Chanuga Tharindu
2 min readMay 30, 2021

React Life Cycle

React is following a unidirectional data flow. This means data is going one way exactly. This is the basics of React. To work like this developers made react similar to functional programming. The key rule of functional programming is immutability. Which means can’t change.

So how the unidirectional data flow is working?

· State is working as a data store. It contains the data of a component.

· The view of a component is renders based on the state.

· When the view needs to change something on the screen, that value should be supplied from the state.

· To do this react provides setState() function. What it does is, once it called it makes a virtual DOM of the new state. Then it compares with the Real DOM (previous state). If there is a change, the change is added to the Real DOM and then adds the new state to the state data store.

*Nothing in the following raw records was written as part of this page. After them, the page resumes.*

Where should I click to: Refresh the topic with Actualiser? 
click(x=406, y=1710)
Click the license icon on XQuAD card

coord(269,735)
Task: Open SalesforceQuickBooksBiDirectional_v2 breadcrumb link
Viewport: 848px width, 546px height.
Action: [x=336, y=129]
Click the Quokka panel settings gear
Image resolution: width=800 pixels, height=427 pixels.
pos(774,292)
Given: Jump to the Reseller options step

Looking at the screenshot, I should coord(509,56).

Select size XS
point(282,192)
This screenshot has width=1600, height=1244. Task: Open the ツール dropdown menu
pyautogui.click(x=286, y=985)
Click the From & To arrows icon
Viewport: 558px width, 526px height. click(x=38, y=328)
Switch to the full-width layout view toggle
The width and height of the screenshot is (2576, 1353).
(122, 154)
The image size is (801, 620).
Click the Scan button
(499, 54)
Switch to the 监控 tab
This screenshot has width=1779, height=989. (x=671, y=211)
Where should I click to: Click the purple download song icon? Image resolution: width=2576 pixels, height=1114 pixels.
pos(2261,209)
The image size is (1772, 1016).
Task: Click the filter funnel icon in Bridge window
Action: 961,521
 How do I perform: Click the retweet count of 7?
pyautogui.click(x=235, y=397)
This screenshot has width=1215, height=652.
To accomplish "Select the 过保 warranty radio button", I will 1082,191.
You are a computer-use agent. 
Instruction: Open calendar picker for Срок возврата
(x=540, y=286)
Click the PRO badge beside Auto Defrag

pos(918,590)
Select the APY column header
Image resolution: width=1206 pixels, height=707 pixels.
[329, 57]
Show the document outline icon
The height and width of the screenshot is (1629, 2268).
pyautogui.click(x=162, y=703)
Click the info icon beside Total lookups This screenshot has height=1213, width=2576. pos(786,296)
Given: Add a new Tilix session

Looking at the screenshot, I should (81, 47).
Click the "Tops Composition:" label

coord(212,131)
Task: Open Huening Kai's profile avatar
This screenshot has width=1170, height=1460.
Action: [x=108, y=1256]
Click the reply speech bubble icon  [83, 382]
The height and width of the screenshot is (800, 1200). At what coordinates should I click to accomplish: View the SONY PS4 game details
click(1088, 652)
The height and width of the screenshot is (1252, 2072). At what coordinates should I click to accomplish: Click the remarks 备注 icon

· The data in the state data store changes, react will trigger a re-render with the new state which the view consumes and shows it on the screen.

This cycle will continue throughout the component's lifetime.

Because of that, we can’t directly modify a component’s state. It will not show an error but the change does not appear on the View.

But if we change, App will behave abnormally.

(DOM — DOM stands for Document Object Model. It is an Object-oriented representation of the web page. It can be modified with a scripting language like JavaScript.)

React re-render all components and sub-components every time setState() is called. When the render method is called it returns a new Virtual DOM structure of the component. React changes Real DOM nodes in your browser only if they were changed in the Virtual DOM and as little as needed.